Familiares de los deportados que la Administración Trump entregó al presidente salvadoreño Nayib Bukele han salido a defender a sus seres queridos, asegurando que no son criminales ni delincuentes.
«No todo el mundo pertenece al Tren de Aragua», claman, como si esa fuera la única vara con la que se mide la santidad en estos días. Según ellos, los deportados son víctimas de un sistema injusto que los etiquetó sin pruebas, enviándolos de vuelta a El Salvador a enfrentar la implacable mano de Bukele, quien no precisamente los recibió con flores y mariachis.

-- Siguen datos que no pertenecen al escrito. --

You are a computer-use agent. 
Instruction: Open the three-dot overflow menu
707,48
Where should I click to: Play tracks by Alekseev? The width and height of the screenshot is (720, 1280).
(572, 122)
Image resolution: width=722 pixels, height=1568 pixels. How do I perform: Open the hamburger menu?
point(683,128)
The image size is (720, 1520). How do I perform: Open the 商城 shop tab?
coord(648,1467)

Oh, qué sorpresa tan inesperada: familiares diciendo que sus parientes no son malos. Es casi tan conmovedor como un culebrón de mediodía, con lágrimas incluidas y todo. «No todo el mundo pertenece al Tren de Aragua», dicen, como si eso automáticamente convirtiera a los deportados en candidatos al Nobel de la Paz. Claro, porque si no estás en una pandilla transnacional de moda, entonces seguro eres un ciudadano modelo, ¿verdad? Aquí no hay espacio para grises: o eres un angelito incomprendido o un capo del crimen organizado.
Y luego está el detalle jugoso: la Administración Trump los puso en las manos de Bukele, el autoproclamado «dictador cool» de El Salvador, que tiene fama de no andarse con rodeos cuando se trata de «limpiar» las calles. ¿Qué esperaban los familiares? ¿Que los recibieran con una fiesta de bienvenida y un subsidio? Suspira uno de incredulidad ante la ingenuidad —o el descaro— de pensar que el sistema iba a mirar con lupa cada caso antes de estampar el sello de «deportado».
Pero, en fin, aquí estamos, con las familias pintando a sus deportados como mártires de un malentendido global, mientras el resto del mundo se pregunta si el Tren de Aragua está contratando o si simplemente es el chivo expiatorio de turno. Qué tiempos tan interesantes, ¿no?.